Attention, mémoire, langage ou encore planification des mouvements... Ces facultés font partie de ce qu'on appelle les capacités cognitives. Si avec l'âge, elles déclinent naturellement, une baisse marquée peut aller jusqu'à entraîner une perte d'autonomie. Pire encore, la baisse des capacités cognitives peut être le signe d'une maladie neurodégénérative sous-jacente, telle que la maladie d'Alzheimer ou la maladie de Parkinson. C'est pourquoi il est important de vérifier régulièrement leur bon fonctionnement.

Pour évaluer ces fonctions essentielles, il existe un premier outil simplissime mais peu connu du grand public : le test de Luria, aussi appelé test du poing-tranche-paume. "C'est un test de dépistage rapide que vous pouvez effectuer [...] à tout moment", explique le Dr Adnan Husein, neurologue, dans une vidéo. Sans nécessiter le moindre matériel, cet examen permet d'observer la manière dont le cerveau orchestre une séquence motrice, c'est-à-dire l'enchaînement de plusieurs mouvements dans un ordre précis. "Il teste différentes parties de votre cerveau : la motricité, les fonctions exécutives et le séquencement", détaille le médecin. En analysant la fluidité d'exécution, le praticien peut repérer d'éventuelles difficultés du cerveau à organiser le geste à venir et à stopper le mouvement précédent au bon moment.

Concrètement, le test repose sur la répétition fluide d'une série de trois gestes consécutifs avec la main. "Poing, bord de la main, paume", résume le neurologue. Le patient commence par poser son poing fermé sur la table, enchaîne en posant la tranche de sa main ouverte comme pour un coup de karaté, puis termine en plaquant sa paume à plat. Cette séquence doit être répétée plusieurs fois d'affilée sans interruption. Chez une personne en bonne santé cognitive, l'enchaînement se réalise sans effort apparent.
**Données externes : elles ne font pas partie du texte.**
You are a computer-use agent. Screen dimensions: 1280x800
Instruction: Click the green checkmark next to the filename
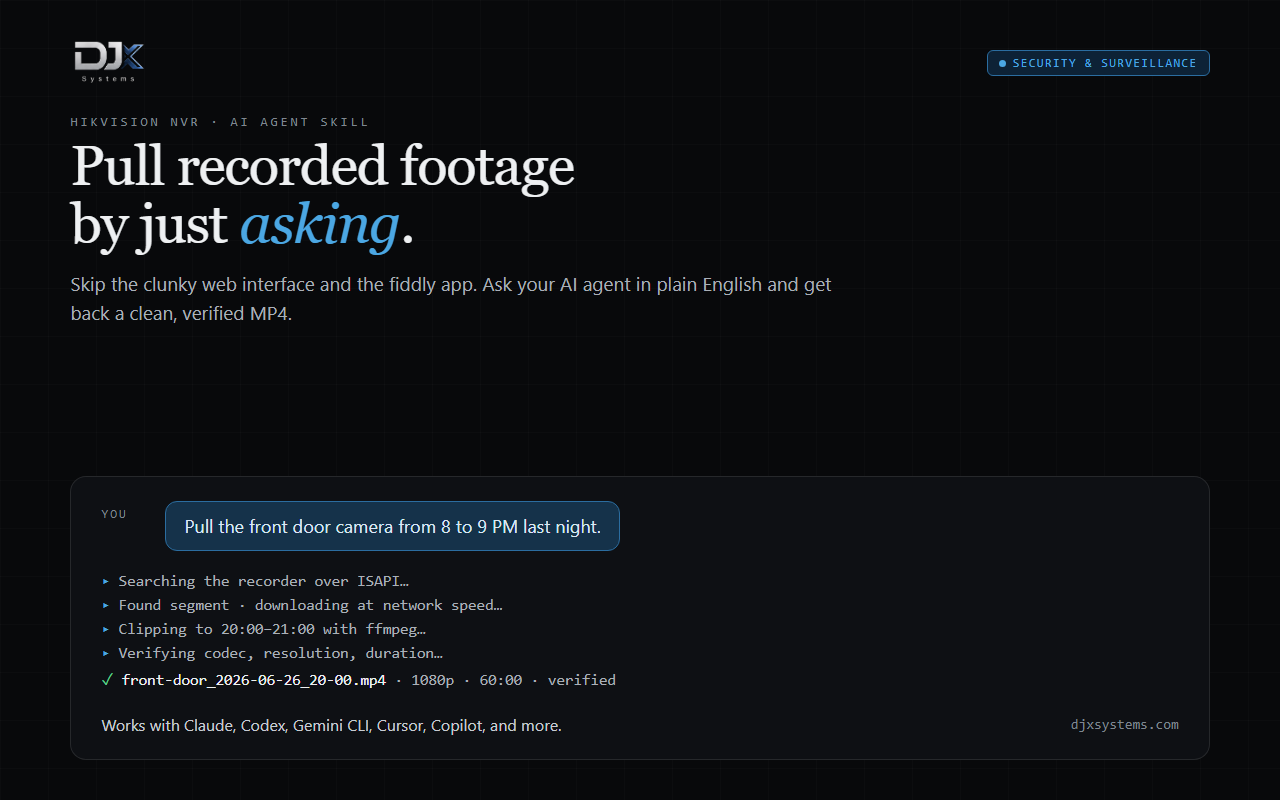tap(107, 680)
En revanche, face à un trouble cognitif, le cerveau peine à exécuter la transition. "Certaines personnes n'arrivent pas à exécuter le mouvement sans accroc ; elles s'acharnent parfois sur le même mouvement, encore et encore, ou elles ratent la séquence", précise le Dr Husein.

Test de Luria
Test de Luria © Journal des Femmes

Les chiffres sont clairs : "Dans un groupe de personnes ayant un fonctionnement cognitif normal, environ 2 % auront des difficultés avec ce test", indique-t-il. En revanche, "chez les patients atteints de la maladie d'Alzheimer, plus de 50 % auront des difficultés", poursuit le médecin, ajoutant que ce chiffre atteint "presque 70 %" chez les patients souffrant de démence fronto-temporale.

Bien qu'un échec à ce test ne constitue pas un diagnostic définitif en soi, il peut encourager à consulter un spécialiste pour un bilan approfondi. Au-delà du dépistage, il est possible d'agir au quotidien pour préserver ses facultés cognitives et retarder le déclin mental. La pratique régulière d'une activité physique combinée à une stimulation intellectuelle variée (apprentissage d'une langue, musique, jeux de logique) favorise la plasticité cérébrale, c'est-à-dire la capacité du cerveau à se réorganiser et à créer de nouvelles connexions. Maintenir une vie sociale riche, veiller à la qualité de son sommeil et adopter un régime alimentaire équilibré sont autant de moyens très efficaces pour protéger son cerveau au quotidien et garder l'esprit vif sur le long terme.